_EXERCISE TASK_
Copy each of the following items word for word, reproducing every line unchanged.

_LISTED ENTRIES_
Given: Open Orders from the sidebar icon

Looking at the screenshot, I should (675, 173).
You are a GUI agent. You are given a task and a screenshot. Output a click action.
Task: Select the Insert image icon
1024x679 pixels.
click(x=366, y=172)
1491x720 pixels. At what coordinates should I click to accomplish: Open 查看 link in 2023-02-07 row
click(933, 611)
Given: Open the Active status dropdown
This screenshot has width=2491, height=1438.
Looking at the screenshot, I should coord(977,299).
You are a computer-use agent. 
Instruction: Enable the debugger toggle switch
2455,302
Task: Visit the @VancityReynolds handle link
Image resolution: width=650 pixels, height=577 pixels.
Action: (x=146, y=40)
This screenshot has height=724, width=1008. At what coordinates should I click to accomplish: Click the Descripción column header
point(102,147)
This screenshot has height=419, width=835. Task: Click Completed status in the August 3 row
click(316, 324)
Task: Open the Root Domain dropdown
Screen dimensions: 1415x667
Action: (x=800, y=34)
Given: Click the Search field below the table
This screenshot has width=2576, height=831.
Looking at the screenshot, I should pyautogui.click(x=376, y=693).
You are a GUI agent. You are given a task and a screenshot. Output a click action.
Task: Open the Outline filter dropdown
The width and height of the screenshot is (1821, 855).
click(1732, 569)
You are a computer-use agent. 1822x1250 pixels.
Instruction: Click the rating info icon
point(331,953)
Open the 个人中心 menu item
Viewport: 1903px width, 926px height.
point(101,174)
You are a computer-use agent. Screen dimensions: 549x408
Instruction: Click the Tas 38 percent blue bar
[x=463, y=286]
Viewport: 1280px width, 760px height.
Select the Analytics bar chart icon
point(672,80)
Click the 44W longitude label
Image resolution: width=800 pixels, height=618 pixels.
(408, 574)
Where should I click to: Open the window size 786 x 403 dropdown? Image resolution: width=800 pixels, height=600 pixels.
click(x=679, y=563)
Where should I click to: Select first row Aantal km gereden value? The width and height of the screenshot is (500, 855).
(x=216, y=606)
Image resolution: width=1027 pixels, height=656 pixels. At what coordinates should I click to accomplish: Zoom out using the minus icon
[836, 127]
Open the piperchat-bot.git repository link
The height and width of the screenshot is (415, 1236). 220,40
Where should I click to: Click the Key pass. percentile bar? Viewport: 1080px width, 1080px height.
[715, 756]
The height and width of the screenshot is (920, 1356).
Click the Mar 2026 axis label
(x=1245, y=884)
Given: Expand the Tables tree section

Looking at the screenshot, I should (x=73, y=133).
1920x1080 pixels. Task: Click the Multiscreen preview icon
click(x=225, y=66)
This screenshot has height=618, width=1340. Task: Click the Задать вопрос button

_OUTPUT FOR THIS EXERCISE_
Given: Open Orders from the sidebar icon

Looking at the screenshot, I should (675, 173).
You are a GUI agent. You are given a task and a screenshot. Output a click action.
Task: Select the Insert image icon
1024x679 pixels.
click(x=366, y=172)
1491x720 pixels. At what coordinates should I click to accomplish: Open 查看 link in 2023-02-07 row
click(933, 611)
Given: Open the Active status dropdown
This screenshot has width=2491, height=1438.
Looking at the screenshot, I should coord(977,299).
You are a computer-use agent. 
Instruction: Enable the debugger toggle switch
2455,302
Task: Visit the @VancityReynolds handle link
Image resolution: width=650 pixels, height=577 pixels.
Action: (x=146, y=40)
This screenshot has height=724, width=1008. At what coordinates should I click to accomplish: Click the Descripción column header
point(102,147)
This screenshot has height=419, width=835. Task: Click Completed status in the August 3 row
click(316, 324)
Task: Open the Root Domain dropdown
Screen dimensions: 1415x667
Action: (x=800, y=34)
Given: Click the Search field below the table
This screenshot has width=2576, height=831.
Looking at the screenshot, I should pyautogui.click(x=376, y=693).
You are a GUI agent. You are given a task and a screenshot. Output a click action.
Task: Open the Outline filter dropdown
The width and height of the screenshot is (1821, 855).
click(1732, 569)
You are a computer-use agent. 1822x1250 pixels.
Instruction: Click the rating info icon
point(331,953)
Open the 个人中心 menu item
Viewport: 1903px width, 926px height.
point(101,174)
You are a computer-use agent. Screen dimensions: 549x408
Instruction: Click the Tas 38 percent blue bar
[x=463, y=286]
Viewport: 1280px width, 760px height.
Select the Analytics bar chart icon
point(672,80)
Click the 44W longitude label
Image resolution: width=800 pixels, height=618 pixels.
(408, 574)
Where should I click to: Open the window size 786 x 403 dropdown? Image resolution: width=800 pixels, height=600 pixels.
click(x=679, y=563)
Where should I click to: Select first row Aantal km gereden value? The width and height of the screenshot is (500, 855).
(x=216, y=606)
Image resolution: width=1027 pixels, height=656 pixels. At what coordinates should I click to accomplish: Zoom out using the minus icon
[836, 127]
Open the piperchat-bot.git repository link
The height and width of the screenshot is (415, 1236). 220,40
Where should I click to: Click the Key pass. percentile bar? Viewport: 1080px width, 1080px height.
[715, 756]
The height and width of the screenshot is (920, 1356).
Click the Mar 2026 axis label
(x=1245, y=884)
Given: Expand the Tables tree section

Looking at the screenshot, I should (x=73, y=133).
1920x1080 pixels. Task: Click the Multiscreen preview icon
click(x=225, y=66)
This screenshot has height=618, width=1340. Task: Click the Задать вопрос button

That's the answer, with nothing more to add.